[Source data]
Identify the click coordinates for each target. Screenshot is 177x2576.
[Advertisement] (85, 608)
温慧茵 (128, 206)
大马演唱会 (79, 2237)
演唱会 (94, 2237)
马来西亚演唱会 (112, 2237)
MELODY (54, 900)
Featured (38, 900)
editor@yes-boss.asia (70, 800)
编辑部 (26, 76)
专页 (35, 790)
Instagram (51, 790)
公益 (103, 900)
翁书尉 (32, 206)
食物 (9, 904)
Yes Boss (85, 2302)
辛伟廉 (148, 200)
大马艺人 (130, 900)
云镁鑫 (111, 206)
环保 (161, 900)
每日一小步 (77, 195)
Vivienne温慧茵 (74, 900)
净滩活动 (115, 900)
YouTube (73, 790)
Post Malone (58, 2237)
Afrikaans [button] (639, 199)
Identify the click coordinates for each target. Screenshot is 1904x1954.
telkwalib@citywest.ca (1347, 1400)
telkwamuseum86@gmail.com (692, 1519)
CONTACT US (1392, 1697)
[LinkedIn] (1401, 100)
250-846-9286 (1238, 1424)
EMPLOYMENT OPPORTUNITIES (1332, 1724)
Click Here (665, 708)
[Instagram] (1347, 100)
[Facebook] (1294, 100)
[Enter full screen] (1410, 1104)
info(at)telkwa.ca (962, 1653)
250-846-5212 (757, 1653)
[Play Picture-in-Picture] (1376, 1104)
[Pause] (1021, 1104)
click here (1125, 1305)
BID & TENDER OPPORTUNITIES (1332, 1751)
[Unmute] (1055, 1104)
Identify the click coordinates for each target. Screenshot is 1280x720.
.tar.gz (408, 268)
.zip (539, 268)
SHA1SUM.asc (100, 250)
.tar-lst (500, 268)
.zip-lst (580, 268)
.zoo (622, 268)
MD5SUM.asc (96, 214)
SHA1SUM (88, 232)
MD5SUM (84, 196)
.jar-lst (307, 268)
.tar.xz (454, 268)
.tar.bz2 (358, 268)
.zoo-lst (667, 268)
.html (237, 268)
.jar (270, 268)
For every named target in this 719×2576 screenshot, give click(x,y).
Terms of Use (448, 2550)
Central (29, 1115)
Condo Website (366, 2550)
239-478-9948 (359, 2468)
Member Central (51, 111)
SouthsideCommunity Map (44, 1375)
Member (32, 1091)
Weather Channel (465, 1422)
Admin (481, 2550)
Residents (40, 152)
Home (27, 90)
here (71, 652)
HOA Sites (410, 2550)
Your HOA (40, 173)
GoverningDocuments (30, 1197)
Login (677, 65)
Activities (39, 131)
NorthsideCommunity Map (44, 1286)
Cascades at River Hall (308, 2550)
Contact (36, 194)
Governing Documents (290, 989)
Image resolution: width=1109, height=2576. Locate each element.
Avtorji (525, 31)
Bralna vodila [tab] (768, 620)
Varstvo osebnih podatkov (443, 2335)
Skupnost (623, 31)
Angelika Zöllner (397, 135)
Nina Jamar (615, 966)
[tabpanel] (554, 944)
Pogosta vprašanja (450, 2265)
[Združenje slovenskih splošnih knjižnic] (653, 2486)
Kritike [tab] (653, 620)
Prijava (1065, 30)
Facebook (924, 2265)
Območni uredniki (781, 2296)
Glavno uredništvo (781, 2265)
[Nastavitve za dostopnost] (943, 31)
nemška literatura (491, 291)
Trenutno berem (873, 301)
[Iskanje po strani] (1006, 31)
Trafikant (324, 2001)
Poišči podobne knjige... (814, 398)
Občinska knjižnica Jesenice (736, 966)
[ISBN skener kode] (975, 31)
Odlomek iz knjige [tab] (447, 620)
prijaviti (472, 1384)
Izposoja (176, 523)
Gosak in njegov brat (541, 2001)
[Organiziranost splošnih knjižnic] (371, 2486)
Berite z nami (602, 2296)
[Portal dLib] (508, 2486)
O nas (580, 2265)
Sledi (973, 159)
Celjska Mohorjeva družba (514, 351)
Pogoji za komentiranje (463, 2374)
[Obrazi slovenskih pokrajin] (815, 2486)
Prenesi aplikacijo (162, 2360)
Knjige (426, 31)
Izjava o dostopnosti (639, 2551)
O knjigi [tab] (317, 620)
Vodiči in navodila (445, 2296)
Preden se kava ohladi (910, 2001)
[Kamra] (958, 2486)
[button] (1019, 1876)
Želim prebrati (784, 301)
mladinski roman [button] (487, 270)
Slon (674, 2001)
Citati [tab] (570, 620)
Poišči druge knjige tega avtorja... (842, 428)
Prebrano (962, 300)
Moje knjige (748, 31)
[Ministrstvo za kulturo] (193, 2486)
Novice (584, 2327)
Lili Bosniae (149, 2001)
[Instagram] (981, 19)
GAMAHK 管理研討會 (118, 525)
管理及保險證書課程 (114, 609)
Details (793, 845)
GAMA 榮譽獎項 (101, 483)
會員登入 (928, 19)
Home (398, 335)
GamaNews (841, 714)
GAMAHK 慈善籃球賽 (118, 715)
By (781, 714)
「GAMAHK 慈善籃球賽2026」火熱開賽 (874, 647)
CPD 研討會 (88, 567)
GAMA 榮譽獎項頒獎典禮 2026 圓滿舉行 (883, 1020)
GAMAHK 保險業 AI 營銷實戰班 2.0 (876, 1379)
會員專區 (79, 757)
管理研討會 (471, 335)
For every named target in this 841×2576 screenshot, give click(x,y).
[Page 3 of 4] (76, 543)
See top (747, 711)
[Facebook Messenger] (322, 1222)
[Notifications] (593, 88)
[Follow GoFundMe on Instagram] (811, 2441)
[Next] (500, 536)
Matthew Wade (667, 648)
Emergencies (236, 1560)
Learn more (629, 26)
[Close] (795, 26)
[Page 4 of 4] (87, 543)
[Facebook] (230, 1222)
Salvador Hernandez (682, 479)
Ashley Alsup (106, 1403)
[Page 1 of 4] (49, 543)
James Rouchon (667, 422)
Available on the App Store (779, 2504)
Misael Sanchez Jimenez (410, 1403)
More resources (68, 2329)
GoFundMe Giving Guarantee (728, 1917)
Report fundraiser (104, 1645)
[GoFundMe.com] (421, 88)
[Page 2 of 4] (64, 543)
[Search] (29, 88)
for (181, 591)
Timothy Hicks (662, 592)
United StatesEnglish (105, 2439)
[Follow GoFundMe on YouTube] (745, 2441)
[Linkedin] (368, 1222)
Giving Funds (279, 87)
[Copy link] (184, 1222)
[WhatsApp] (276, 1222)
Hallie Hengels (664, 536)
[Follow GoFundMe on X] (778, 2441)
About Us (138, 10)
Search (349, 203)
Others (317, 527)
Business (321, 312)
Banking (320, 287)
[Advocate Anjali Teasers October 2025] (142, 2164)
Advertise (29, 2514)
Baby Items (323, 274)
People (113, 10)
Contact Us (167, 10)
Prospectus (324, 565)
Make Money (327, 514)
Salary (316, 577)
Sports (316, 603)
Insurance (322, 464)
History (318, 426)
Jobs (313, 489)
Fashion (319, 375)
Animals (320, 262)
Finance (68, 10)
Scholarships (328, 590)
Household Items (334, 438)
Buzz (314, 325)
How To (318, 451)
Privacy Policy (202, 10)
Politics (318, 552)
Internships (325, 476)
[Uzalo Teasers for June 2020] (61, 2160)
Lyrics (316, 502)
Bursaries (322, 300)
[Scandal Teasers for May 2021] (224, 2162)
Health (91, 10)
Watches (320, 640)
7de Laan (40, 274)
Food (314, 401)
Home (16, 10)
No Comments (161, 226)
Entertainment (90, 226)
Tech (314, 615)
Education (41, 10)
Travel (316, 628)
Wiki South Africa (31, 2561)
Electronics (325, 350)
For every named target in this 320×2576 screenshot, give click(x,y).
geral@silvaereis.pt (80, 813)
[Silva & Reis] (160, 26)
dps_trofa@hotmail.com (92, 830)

• [TASK INSTRUCTIONS]:
Restate each record word for word.

• [ANSWER TO THIS PROBLEM]:
Identify the click coordinates for each target. Screenshot is 177x2576.
[Advertisement] (85, 608)
温慧茵 (128, 206)
大马演唱会 (79, 2237)
演唱会 (94, 2237)
马来西亚演唱会 (112, 2237)
MELODY (54, 900)
Featured (38, 900)
editor@yes-boss.asia (70, 800)
编辑部 (26, 76)
专页 (35, 790)
Instagram (51, 790)
公益 (103, 900)
翁书尉 (32, 206)
食物 (9, 904)
Yes Boss (85, 2302)
辛伟廉 (148, 200)
大马艺人 (130, 900)
云镁鑫 (111, 206)
环保 (161, 900)
每日一小步 (77, 195)
Vivienne温慧茵 (74, 900)
净滩活动 (115, 900)
YouTube (73, 790)
Post Malone (58, 2237)
Afrikaans [button] (639, 199)
Identify the click coordinates for each target. Screenshot is 1904x1954.
telkwalib@citywest.ca (1347, 1400)
telkwamuseum86@gmail.com (692, 1519)
CONTACT US (1392, 1697)
[LinkedIn] (1401, 100)
250-846-9286 (1238, 1424)
EMPLOYMENT OPPORTUNITIES (1332, 1724)
Click Here (665, 708)
[Instagram] (1347, 100)
[Facebook] (1294, 100)
[Enter full screen] (1410, 1104)
info(at)telkwa.ca (962, 1653)
250-846-5212 (757, 1653)
[Play Picture-in-Picture] (1376, 1104)
[Pause] (1021, 1104)
click here (1125, 1305)
BID & TENDER OPPORTUNITIES (1332, 1751)
[Unmute] (1055, 1104)
Identify the click coordinates for each target. Screenshot is 1280x720.
.tar.gz (408, 268)
.zip (539, 268)
SHA1SUM.asc (100, 250)
.tar-lst (500, 268)
.zip-lst (580, 268)
.zoo (622, 268)
MD5SUM.asc (96, 214)
SHA1SUM (88, 232)
MD5SUM (84, 196)
.jar-lst (307, 268)
.tar.xz (454, 268)
.tar.bz2 (358, 268)
.zoo-lst (667, 268)
.html (237, 268)
.jar (270, 268)
For every named target in this 719×2576 screenshot, give click(x,y).
Terms of Use (448, 2550)
Central (29, 1115)
Condo Website (366, 2550)
239-478-9948 (359, 2468)
Member Central (51, 111)
SouthsideCommunity Map (44, 1375)
Member (32, 1091)
Weather Channel (465, 1422)
Admin (481, 2550)
Residents (40, 152)
Home (27, 90)
here (71, 652)
HOA Sites (410, 2550)
Your HOA (40, 173)
GoverningDocuments (30, 1197)
Login (677, 65)
Activities (39, 131)
NorthsideCommunity Map (44, 1286)
Cascades at River Hall (308, 2550)
Contact (36, 194)
Governing Documents (290, 989)
Image resolution: width=1109, height=2576. Locate each element.
Avtorji (525, 31)
Bralna vodila [tab] (768, 620)
Varstvo osebnih podatkov (443, 2335)
Skupnost (623, 31)
Angelika Zöllner (397, 135)
Nina Jamar (615, 966)
[tabpanel] (554, 944)
Pogosta vprašanja (450, 2265)
[Združenje slovenskih splošnih knjižnic] (653, 2486)
Kritike [tab] (653, 620)
Prijava (1065, 30)
Facebook (924, 2265)
Območni uredniki (781, 2296)
Glavno uredništvo (781, 2265)
[Nastavitve za dostopnost] (943, 31)
nemška literatura (491, 291)
Trenutno berem (873, 301)
[Iskanje po strani] (1006, 31)
Trafikant (324, 2001)
Poišči podobne knjige... (814, 398)
Občinska knjižnica Jesenice (736, 966)
[ISBN skener kode] (975, 31)
Odlomek iz knjige [tab] (447, 620)
prijaviti (472, 1384)
Izposoja (176, 523)
Gosak in njegov brat (541, 2001)
[Organiziranost splošnih knjižnic] (371, 2486)
Berite z nami (602, 2296)
[Portal dLib] (508, 2486)
O nas (580, 2265)
Sledi (973, 159)
Celjska Mohorjeva družba (514, 351)
Pogoji za komentiranje (463, 2374)
[Obrazi slovenskih pokrajin] (815, 2486)
Prenesi aplikacijo (162, 2360)
Knjige (426, 31)
Izjava o dostopnosti (639, 2551)
O knjigi [tab] (317, 620)
Vodiči in navodila (445, 2296)
Preden se kava ohladi (910, 2001)
[Kamra] (958, 2486)
[button] (1019, 1876)
Želim prebrati (784, 301)
mladinski roman [button] (487, 270)
Slon (674, 2001)
Citati [tab] (570, 620)
Poišči druge knjige tega avtorja... (842, 428)
Prebrano (962, 300)
Moje knjige (748, 31)
[Ministrstvo za kulturo] (193, 2486)
Novice (584, 2327)
Lili Bosniae (149, 2001)
[Instagram] (981, 19)
GAMAHK 管理研討會 (118, 525)
管理及保險證書課程 (114, 609)
Details (793, 845)
GAMA 榮譽獎項 (101, 483)
會員登入 (928, 19)
Home (398, 335)
GamaNews (841, 714)
GAMAHK 慈善籃球賽 (118, 715)
By (781, 714)
「GAMAHK 慈善籃球賽2026」火熱開賽 (874, 647)
CPD 研討會 (88, 567)
GAMA 榮譽獎項頒獎典禮 2026 圓滿舉行 (883, 1020)
GAMAHK 保險業 AI 營銷實戰班 2.0 (876, 1379)
會員專區 (79, 757)
管理研討會 (471, 335)
For every named target in this 841×2576 screenshot, give click(x,y).
[Page 3 of 4] (76, 543)
See top (747, 711)
[Facebook Messenger] (322, 1222)
[Notifications] (593, 88)
[Follow GoFundMe on Instagram] (811, 2441)
[Next] (500, 536)
Matthew Wade (667, 648)
Emergencies (236, 1560)
Learn more (629, 26)
[Close] (795, 26)
[Page 4 of 4] (87, 543)
[Facebook] (230, 1222)
Salvador Hernandez (682, 479)
Ashley Alsup (106, 1403)
[Page 1 of 4] (49, 543)
James Rouchon (667, 422)
Available on the App Store (779, 2504)
Misael Sanchez Jimenez (410, 1403)
More resources (68, 2329)
GoFundMe Giving Guarantee (728, 1917)
Report fundraiser (104, 1645)
[GoFundMe.com] (421, 88)
[Page 2 of 4] (64, 543)
[Search] (29, 88)
for (181, 591)
Timothy Hicks (662, 592)
United StatesEnglish (105, 2439)
[Follow GoFundMe on YouTube] (745, 2441)
[Linkedin] (368, 1222)
Giving Funds (279, 87)
[Copy link] (184, 1222)
[WhatsApp] (276, 1222)
Hallie Hengels (664, 536)
[Follow GoFundMe on X] (778, 2441)
About Us (138, 10)
Search (349, 203)
Others (317, 527)
Business (321, 312)
Banking (320, 287)
[Advocate Anjali Teasers October 2025] (142, 2164)
Advertise (29, 2514)
Baby Items (323, 274)
People (113, 10)
Contact Us (167, 10)
Prospectus (324, 565)
Make Money (327, 514)
Salary (316, 577)
Sports (316, 603)
Insurance (322, 464)
History (318, 426)
Jobs (313, 489)
Fashion (319, 375)
Animals (320, 262)
Finance (68, 10)
Scholarships (328, 590)
Household Items (334, 438)
Buzz (314, 325)
How To (318, 451)
Privacy Policy (202, 10)
Politics (318, 552)
Internships (325, 476)
[Uzalo Teasers for June 2020] (61, 2160)
Lyrics (316, 502)
Bursaries (322, 300)
[Scandal Teasers for May 2021] (224, 2162)
Health (91, 10)
Watches (320, 640)
7de Laan (40, 274)
Food (314, 401)
Home (16, 10)
No Comments (161, 226)
Entertainment (90, 226)
Tech (314, 615)
Education (41, 10)
Travel (316, 628)
Wiki South Africa (31, 2561)
Electronics (325, 350)
For every named target in this 320×2576 screenshot, give click(x,y).
geral@silvaereis.pt (80, 813)
[Silva & Reis] (160, 26)
dps_trofa@hotmail.com (92, 830)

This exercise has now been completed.